===== EXCERPTED TEXT

Trans Day of Remembrance, 20 November 2024

Trans Day of Remembrance - November 20th, 2024

Today we honour the lives of all the trans and non-binary people who have been killed by anti-transgender violence and discrimination.

jane fae shares her thoughts with the social work community on this day of remembrance.

What’s the absolute must have accessory for trans folk in 2025? Rainbow scarf? Leatherbound copy of the collected works of Judith Butler? Or, as we are sadly coming to realise, none of the above?

Increasingly de rigueur in online forums and on social media is the ‘go bag.’

For those unfamiliar with the term: it is a bag (or rucksack, suitcase, etc.) packed with essential items, and held ready against the possibility you might need to leave your home in an emergency. They are last line of defence against natural disaster. If you live in an earthquake zone, for example, or in a region prone to flooding. Because, when the warning siren goes off, you don’t want to be frantically searching for your passport and birth certificate, as the apocalypse barrels down on your home.

A growing number of demographics, of minorities, have taken to maintaining go bags over the last few years.

Women, always, if they have any concerns about their relationship. If red flags start to appear. Or even if they don’t. Some groups recommend all women keep a go bag up to date and hidden somewhere – much to the indignation of #notallmen.

In many countries, being the ‘wrong religion’ or being identified as having the ‘wrong ethnicity,’ makes you a target for communal violence. Again, the ‘go bag’ is very much a necessity. Wider still, being LGB, being ‘queer,’ and, of late, being trans or non-binary makes having one essential. Of course, twas ever thus.

But, being a privileged, white, middle class white woman in a relatively prosperous and progressive country, it never felt like I needed one. The very thought! The mere mention of such an idea to many of my cis friends was met with incredulity; or suspicion; or accusations of ‘snowflakery.’ For a while, I hesitated. Because bad things like a clampdown on LGBTQ+ people only happened in far off countries with second-rate economies. Like Russia. Or Kenya. Or Hungary.

==========

PARTS OF THE EXERCISE =>
1) Extract the passage of the Trans Day of Remembrance piece from "Today we honour" to "day of remembrance.".
2) Which three countries does the Trans Day of Remembrance piece name as examples of far off countries?
The records have no connection to the Trans Day of Remembrance piece.

===== LISTED ENTRIES

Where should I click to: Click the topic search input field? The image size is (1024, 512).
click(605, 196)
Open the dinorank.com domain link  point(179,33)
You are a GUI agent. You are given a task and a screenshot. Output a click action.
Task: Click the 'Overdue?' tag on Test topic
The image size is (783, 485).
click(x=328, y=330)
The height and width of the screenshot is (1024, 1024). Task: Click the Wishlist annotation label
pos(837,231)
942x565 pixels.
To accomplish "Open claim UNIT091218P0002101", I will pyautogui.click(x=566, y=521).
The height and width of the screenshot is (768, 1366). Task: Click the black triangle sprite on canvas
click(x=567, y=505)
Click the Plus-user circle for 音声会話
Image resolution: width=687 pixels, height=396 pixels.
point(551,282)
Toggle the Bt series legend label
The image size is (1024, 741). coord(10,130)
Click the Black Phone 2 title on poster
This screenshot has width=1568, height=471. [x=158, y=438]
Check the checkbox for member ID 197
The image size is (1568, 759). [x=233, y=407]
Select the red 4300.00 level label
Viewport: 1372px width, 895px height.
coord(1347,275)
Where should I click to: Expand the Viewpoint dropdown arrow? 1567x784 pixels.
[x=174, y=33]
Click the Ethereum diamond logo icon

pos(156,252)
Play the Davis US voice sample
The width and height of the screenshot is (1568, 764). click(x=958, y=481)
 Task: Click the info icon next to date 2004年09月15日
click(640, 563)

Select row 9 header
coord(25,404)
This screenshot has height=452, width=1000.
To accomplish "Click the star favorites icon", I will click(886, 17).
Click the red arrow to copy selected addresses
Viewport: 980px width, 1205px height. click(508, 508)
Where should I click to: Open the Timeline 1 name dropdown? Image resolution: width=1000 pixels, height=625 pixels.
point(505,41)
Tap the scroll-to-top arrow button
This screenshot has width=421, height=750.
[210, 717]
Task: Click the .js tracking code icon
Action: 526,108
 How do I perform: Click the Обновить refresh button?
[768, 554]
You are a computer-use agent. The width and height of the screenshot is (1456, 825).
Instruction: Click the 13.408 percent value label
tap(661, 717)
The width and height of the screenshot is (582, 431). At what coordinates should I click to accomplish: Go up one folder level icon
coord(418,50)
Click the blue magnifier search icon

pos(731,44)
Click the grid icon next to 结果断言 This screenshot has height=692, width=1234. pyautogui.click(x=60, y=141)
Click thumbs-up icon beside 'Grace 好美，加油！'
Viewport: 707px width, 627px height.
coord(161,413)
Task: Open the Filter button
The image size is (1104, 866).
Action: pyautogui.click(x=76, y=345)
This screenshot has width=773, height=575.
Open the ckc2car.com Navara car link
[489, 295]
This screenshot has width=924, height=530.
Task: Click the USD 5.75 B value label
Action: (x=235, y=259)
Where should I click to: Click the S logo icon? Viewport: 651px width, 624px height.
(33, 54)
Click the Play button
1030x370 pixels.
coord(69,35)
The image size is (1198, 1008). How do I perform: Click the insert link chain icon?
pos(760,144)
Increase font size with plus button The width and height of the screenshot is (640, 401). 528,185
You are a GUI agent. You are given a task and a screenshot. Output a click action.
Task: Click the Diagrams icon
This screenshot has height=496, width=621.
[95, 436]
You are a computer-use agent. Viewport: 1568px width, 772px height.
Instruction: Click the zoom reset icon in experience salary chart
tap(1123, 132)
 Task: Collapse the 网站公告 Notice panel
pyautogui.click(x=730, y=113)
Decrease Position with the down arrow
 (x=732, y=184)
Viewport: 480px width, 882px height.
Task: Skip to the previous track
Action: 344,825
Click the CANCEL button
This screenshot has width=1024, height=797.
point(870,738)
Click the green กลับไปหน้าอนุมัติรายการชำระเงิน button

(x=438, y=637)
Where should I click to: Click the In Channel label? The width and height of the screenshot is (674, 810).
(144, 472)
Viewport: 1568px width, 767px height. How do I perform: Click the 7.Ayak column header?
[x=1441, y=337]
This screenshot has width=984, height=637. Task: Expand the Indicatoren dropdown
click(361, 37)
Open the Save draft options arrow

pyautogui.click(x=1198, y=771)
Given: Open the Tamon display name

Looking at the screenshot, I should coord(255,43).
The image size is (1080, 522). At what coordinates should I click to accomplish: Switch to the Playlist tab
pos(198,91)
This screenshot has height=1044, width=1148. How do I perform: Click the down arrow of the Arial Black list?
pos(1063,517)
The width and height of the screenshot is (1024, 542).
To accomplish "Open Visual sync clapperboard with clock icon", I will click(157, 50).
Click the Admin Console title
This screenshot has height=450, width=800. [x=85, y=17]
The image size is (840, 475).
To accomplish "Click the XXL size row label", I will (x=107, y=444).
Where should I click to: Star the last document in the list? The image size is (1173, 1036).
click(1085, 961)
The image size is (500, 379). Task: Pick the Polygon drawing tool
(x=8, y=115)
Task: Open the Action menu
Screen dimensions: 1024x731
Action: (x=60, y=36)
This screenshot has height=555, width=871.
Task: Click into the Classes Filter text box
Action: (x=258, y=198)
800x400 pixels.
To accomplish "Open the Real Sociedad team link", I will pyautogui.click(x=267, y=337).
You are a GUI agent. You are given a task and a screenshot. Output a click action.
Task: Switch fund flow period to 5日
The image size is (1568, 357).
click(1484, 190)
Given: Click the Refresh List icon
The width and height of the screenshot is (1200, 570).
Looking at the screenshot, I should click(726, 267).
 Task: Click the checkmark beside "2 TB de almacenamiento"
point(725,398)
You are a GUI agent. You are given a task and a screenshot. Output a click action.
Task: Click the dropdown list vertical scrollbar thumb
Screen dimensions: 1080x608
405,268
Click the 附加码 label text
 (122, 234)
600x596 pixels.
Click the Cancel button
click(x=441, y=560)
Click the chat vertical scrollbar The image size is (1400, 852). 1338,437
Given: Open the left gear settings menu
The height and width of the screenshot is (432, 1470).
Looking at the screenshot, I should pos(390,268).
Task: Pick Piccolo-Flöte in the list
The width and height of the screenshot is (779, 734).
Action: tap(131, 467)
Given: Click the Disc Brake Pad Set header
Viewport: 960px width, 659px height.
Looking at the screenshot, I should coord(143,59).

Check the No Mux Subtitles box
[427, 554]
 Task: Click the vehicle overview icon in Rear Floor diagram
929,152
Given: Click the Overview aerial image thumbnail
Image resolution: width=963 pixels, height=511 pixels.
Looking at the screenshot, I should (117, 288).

==========

RESPONSES BY ITEM NUMBER =>
1)
Today we honour the lives of all the trans and non-binary people who have been killed by anti-transgender violence and discrimination.

jane fae shares her thoughts with the social work community on this day of remembrance.

2) Russia, Kenya, and Hungary.